> Work instructions
Each line from the beginning of the data below through the line containing "ظروف ویژه شب" should be repeated exactly, please.

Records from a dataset
────────
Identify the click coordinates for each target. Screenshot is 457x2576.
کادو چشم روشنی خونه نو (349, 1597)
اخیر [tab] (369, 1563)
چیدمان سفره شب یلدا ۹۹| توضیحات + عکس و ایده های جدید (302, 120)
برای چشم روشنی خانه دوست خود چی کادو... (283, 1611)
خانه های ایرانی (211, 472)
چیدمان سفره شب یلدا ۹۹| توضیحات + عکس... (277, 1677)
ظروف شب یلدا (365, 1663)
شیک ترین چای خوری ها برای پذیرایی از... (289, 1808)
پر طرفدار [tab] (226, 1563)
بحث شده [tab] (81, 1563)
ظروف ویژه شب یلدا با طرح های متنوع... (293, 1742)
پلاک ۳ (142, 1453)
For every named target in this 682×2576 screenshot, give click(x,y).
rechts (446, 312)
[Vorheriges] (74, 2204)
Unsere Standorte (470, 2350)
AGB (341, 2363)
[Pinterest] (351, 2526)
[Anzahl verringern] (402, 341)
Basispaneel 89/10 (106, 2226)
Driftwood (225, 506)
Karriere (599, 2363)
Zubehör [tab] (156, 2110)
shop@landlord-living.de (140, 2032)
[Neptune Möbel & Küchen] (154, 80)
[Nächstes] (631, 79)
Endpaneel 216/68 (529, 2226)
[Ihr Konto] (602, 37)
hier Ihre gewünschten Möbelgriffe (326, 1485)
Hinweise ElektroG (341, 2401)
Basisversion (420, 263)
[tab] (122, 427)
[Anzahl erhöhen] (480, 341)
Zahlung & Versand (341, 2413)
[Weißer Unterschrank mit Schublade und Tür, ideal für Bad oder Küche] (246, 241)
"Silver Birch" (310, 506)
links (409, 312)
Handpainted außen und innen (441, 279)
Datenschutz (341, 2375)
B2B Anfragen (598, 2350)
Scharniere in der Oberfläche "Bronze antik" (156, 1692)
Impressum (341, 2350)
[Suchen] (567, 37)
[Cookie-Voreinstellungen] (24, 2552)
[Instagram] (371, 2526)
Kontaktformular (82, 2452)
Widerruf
────────
> Task answer
Identify the click coordinates for each target. Screenshot is 457x2576.
کادو چشم روشنی خونه نو (349, 1597)
اخیر [tab] (369, 1563)
چیدمان سفره شب یلدا ۹۹| توضیحات + عکس و ایده های جدید (302, 120)
برای چشم روشنی خانه دوست خود چی کادو... (283, 1611)
خانه های ایرانی (211, 472)
چیدمان سفره شب یلدا ۹۹| توضیحات + عکس... (277, 1677)
ظروف شب یلدا (365, 1663)
شیک ترین چای خوری ها برای پذیرایی از... (289, 1808)
پر طرفدار [tab] (226, 1563)
بحث شده [tab] (81, 1563)
ظروف ویژه شب یلدا با طرح های متنوع... (293, 1742)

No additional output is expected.